On Diagnosing Disease from Pixels: What Radiograph AI Needs to Get Right
Diagnostic AI in imaging has attracted extraordinary investment — over $14 billion globally in the past five years by some estimates — and extraordinary expectations. The gap between what models can do in controlled research environments and what they can do reliably across the full distribution of clinical practice remains consequential. Understanding what it takes to close that gap matters for anyone building or investing in clinical imaging AI.
The research-to-clinical gap has two main components. The first is distribution shift: models trained on academic medical center imaging data perform differently when deployed in community hospital or outpatient radiology settings where patient populations, imaging equipment, and clinical protocols differ from the training distribution. The second is the edge case problem: clinical imaging AI is evaluated in research on aggregate performance metrics — sensitivity, specificity, AUC — but clinical deployment is a sequence of individual decisions, each of which may be an edge case. A model with 95% sensitivity on a balanced test set is still missing 5% of positive cases. In the context of a rare disease with a small patient population, that performance profile may be clinically unacceptable.
Our investment in Overjet is an instructive case study in how to close this gap in a specific imaging domain.

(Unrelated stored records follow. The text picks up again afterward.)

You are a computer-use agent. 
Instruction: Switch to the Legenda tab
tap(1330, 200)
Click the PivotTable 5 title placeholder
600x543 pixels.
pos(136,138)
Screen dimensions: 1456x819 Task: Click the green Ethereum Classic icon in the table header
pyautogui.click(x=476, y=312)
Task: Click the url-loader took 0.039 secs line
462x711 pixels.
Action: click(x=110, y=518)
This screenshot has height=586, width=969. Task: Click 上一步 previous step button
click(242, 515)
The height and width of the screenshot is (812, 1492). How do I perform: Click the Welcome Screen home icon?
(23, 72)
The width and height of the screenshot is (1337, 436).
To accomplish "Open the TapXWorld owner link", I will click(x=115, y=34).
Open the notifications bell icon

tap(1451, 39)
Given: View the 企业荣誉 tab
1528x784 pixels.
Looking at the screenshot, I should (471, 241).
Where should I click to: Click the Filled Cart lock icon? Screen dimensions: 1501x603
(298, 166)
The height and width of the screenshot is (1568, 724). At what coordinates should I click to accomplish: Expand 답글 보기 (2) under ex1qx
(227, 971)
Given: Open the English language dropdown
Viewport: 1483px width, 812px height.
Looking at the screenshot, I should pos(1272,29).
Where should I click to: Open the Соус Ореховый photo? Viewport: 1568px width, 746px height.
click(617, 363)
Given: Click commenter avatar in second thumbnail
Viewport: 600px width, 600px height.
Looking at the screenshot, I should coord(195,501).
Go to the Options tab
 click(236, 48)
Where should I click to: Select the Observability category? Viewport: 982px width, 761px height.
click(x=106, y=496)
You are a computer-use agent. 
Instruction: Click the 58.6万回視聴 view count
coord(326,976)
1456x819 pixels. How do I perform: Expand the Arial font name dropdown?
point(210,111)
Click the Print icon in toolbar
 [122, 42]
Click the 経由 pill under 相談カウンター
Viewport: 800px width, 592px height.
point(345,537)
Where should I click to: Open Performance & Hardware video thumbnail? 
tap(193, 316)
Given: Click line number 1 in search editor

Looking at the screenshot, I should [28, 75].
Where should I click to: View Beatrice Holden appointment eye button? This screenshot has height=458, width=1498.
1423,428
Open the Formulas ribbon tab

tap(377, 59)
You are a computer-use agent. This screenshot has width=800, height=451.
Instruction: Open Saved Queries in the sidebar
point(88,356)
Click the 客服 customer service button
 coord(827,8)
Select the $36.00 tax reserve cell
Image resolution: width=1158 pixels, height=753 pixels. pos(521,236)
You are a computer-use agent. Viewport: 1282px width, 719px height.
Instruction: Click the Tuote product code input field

Dental radiograph AI has several features that made the research-to-clinical transition more tractable than general medical imaging: relatively standardized imaging protocols, a more concentrated dental software vendor ecosystem that simplified integration, and a specific regulatory pathway (FDA De Novo authorization) that provided a defined bar for clinical deployment. The company spent years building its imaging dataset specifically to include the range of equipment types, image qualities, and patient populations present in real dental practice.
The more general lesson: clinical imaging AI companies that will survive the gap between research performance and clinical validation are the ones that treat the regulatory submission and post-market surveillance processes as product design inputs, not compliance hurdles to be navigated after the model is built. FDA's 2023 draft guidance on AI-enabled device functions explicitly calls for predetermined change control plans and performance monitoring protocols. Companies that have built these into their development process from the start are building a regulatory track record that becomes a durable competitive asset.